There is no good evidence of an increased risk of periodontitis (Brown et al., 1989; Thorstensson et al., 1996; Naugle et al., 1998), although premature tooth loss has been reported (Locsey et al., 1986). Localized suppurative osteomyelitis, secondary to periodontitis, was observed in one individual receiving hemodialysis (Tomaselli et al., 1993).

(c) Xerostomia
Symptoms of xerostomia can arise in many individuals receiving hemodialysis (Eigner et al., 1986; Gavalda et al., 1999; Kho et al., 1999; Kao et al., 2000; Klassen and Krasko, 2002). Possible causes include restricted fluid intake, side-effects of drug therapy, and/or mouth-breathing. Long-term xerostomia may predispose to caries and gingival inflammation and can give rise to difficulties with speech, denture retention, mastication, dysphagia, sore mouth, and loss of taste (Porter et al., 2004).

It also predisposes to caries and infections such as candidosis and acute suppurative sialadenitis (Porter et al., 2004).

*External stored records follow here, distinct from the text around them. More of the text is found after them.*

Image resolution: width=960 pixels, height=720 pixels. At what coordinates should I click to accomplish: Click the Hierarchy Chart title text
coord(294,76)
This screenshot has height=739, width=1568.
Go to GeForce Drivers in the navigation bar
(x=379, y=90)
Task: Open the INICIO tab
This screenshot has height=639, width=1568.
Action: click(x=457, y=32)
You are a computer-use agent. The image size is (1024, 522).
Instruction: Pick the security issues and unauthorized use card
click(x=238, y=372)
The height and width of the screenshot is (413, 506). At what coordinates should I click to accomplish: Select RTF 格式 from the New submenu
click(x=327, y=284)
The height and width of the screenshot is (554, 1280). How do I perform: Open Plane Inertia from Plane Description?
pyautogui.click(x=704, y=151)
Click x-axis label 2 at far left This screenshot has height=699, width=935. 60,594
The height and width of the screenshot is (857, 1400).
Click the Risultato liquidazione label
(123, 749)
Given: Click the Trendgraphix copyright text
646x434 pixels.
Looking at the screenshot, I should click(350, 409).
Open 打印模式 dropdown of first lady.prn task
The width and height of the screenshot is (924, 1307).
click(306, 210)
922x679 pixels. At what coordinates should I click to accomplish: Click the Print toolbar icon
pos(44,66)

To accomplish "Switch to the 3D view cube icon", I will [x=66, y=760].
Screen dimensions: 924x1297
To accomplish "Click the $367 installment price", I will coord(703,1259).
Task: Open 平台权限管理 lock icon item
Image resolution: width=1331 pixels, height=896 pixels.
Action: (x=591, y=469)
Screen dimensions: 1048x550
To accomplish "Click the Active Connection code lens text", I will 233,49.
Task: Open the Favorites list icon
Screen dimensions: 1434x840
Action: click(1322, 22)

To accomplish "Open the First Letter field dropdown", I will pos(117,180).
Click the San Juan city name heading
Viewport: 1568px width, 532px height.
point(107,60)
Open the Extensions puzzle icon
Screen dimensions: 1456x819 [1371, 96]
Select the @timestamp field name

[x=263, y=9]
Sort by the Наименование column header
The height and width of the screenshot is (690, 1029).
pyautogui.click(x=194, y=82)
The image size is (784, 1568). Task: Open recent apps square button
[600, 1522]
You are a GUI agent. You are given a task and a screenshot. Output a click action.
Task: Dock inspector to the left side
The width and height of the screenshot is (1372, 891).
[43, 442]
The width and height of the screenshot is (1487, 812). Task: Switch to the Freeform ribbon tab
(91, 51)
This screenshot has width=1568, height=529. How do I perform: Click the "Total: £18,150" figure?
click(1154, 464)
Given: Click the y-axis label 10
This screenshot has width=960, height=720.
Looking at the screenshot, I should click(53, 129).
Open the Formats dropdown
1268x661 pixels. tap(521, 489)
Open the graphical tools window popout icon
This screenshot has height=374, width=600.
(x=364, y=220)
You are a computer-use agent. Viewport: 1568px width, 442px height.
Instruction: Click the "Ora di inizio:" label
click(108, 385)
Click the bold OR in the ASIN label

(d) Oral Malodor/Bad Taste
Uremic patients may have an ammonia-like oral odor (Eigner et al., 1986; Kho et al., 1999), which also occurs in about one-third of individuals receiving hemodialysis (Kho et al., 1999). Chronic renal failure can give rise to altered taste sensation, and some patients complain of an unpleasant and/or metallic taste (Levy, 1988), or a sensation of an enlarged tongue (Levy, 1988; Ray, 1989; Kho et al., 1999).

(e) Mucosal Lesions
A wide range of oral mucosal lesions, particularly white patches and/or ulceration, has been described in individuals receiving dialysis and allografts (Table 4Go). In particular, lichen-planus-like disease (sometimes termed lichenoid disease) can arise, sometimes, but not always, as a consequence of the associated drug therapy (e.g., diuretics, beta-blockers) (Chau et al., 1984; Hogan et al., 1985; Markitziu et al., 1986; Torrelo et al., 1990). Similarly, oral hairy leukoplakia can occur secondary to drug-related immunosuppression (Greenspan and Greenspan, 1989; King et al., 1993, 1994), although clinically and histopathologically similar lesions lacking Epstein-Barr virus (EBV) have been observed with uremia (McCreary et al., 1997). Of note, this latter lesion may resolve with correction of the uremia.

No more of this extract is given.